National Review Purges Buckley!
Richard Spencer puts the purge in perspective, recalling Buckley Senior's penchant for firing conservatives not of the mold.
Though many will probably think it shocking—inconceivable—that a Buckley would be purged at NR, the whole matter stands as a kind of ironic culmination—almost to the point of parody—of a series of purges at NR over the past half century. The fact that at the end of the line, a member of the Buckley family got the boot is almost too perfect.You can read the rest here.

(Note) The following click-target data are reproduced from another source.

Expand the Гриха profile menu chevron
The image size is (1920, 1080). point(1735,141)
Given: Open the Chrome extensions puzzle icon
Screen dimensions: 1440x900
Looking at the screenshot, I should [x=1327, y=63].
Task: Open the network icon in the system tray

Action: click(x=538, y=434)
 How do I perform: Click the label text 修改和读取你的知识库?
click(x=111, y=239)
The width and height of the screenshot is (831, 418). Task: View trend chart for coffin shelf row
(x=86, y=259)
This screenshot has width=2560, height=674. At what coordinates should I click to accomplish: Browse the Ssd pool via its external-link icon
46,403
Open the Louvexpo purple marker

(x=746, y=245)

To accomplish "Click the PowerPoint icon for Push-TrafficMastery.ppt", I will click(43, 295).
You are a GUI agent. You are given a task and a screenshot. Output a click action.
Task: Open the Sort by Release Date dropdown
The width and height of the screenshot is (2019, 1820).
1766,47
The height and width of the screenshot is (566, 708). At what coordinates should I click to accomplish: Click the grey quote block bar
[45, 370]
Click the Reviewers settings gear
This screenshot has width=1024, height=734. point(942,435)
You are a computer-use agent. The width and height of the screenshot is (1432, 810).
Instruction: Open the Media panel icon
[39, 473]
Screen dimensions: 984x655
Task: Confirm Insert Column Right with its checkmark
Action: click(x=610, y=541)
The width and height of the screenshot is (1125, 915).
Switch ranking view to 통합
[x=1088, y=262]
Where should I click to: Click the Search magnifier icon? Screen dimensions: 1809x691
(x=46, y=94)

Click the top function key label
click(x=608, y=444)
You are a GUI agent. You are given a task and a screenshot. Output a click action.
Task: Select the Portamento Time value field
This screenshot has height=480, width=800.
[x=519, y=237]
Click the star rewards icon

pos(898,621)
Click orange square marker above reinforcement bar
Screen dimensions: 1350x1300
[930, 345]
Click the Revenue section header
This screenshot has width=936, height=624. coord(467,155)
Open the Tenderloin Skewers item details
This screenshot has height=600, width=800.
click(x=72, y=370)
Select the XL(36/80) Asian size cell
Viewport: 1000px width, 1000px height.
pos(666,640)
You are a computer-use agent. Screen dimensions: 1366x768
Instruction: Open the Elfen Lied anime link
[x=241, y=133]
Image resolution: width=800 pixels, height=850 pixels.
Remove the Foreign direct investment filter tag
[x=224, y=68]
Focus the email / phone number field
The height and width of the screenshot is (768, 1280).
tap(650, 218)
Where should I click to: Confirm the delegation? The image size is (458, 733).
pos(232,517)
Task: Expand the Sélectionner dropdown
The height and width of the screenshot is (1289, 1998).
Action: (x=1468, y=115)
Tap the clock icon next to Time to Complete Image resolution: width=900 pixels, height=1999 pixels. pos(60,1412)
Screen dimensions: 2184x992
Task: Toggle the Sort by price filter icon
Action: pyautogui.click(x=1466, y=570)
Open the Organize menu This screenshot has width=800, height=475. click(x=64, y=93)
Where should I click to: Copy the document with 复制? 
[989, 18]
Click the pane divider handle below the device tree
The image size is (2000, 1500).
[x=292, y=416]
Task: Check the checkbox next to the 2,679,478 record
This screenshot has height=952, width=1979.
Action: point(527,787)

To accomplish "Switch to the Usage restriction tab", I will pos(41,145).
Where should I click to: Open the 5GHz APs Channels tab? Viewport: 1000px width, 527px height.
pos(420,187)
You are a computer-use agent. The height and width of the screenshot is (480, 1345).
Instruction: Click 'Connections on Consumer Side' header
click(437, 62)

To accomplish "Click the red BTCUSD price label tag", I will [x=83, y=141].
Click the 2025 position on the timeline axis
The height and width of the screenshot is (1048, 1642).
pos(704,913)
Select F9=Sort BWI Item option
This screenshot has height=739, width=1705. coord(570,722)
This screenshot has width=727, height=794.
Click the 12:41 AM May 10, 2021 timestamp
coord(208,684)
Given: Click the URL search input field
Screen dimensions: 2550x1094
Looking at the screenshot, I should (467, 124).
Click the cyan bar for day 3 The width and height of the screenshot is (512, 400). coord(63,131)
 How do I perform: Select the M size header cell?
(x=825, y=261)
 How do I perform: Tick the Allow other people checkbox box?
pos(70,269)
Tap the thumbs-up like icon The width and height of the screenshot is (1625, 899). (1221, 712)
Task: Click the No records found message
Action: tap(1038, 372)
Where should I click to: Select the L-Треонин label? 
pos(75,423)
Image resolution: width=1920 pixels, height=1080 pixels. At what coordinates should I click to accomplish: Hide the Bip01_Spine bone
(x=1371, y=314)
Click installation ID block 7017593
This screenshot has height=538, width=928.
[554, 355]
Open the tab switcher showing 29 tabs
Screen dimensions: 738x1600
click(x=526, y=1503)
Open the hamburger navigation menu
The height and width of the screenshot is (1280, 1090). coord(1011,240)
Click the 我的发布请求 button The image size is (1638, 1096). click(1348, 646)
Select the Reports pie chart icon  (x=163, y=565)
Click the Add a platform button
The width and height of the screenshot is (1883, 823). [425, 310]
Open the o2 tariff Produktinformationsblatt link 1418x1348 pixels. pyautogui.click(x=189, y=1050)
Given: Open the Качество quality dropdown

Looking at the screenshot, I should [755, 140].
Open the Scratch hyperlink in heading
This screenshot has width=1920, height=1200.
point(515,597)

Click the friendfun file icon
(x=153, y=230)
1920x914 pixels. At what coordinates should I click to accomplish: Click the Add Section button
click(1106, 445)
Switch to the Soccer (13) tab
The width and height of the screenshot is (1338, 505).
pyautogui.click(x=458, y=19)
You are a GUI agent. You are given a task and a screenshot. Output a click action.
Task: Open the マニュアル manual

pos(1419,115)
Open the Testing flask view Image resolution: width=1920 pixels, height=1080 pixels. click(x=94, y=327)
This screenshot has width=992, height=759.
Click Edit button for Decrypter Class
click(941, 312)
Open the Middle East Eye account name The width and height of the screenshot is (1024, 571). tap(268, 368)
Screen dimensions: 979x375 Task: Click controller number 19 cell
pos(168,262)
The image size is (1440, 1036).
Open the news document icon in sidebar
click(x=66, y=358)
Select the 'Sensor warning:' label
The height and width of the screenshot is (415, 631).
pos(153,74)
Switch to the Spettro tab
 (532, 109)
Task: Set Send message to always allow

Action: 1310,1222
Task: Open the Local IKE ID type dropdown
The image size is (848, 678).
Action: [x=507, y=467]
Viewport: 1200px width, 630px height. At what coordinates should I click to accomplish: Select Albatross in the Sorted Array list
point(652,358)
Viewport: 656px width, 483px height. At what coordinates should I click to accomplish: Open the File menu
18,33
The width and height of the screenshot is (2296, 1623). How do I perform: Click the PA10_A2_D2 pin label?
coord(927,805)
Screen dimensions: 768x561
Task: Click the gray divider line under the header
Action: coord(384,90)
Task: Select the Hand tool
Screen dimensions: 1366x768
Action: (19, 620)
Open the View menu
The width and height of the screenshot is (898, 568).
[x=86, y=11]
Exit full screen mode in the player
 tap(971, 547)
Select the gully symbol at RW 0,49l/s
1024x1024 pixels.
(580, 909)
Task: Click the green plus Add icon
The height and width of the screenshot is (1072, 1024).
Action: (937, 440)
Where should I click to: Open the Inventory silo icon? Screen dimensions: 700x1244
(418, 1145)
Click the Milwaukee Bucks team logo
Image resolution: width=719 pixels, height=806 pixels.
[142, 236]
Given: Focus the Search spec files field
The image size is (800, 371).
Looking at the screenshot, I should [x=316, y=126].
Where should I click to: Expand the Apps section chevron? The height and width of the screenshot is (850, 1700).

It’s worth revisiting the saga.
As Peter Brimelow has related, much of the subsequent purges in the ‘90s centered around the then-burgeoning debate on immigration, and more specifically, the fact that Buckley’s hand-picked replacement as editor, John O’Sullivan, had brought in NR writers seriously interested in the “national question,” Brimelow and Steve Sailer among them. With O’Sulliavan, NR was on the cutting edge for perhaps the last time in its history, publishing in 1992 Brimelow’s extensive 14,000-word call to “Rethink Immigration.”
Within five years, O’Sullivan was gone [fired], as Buckley and his second attempt at an intellectual heir, Rich Lowry, moved the magazine in a direction that made it not only more palatable with the Wall Street Journal-set but the neconons, then close to being regnant within the conservative movement.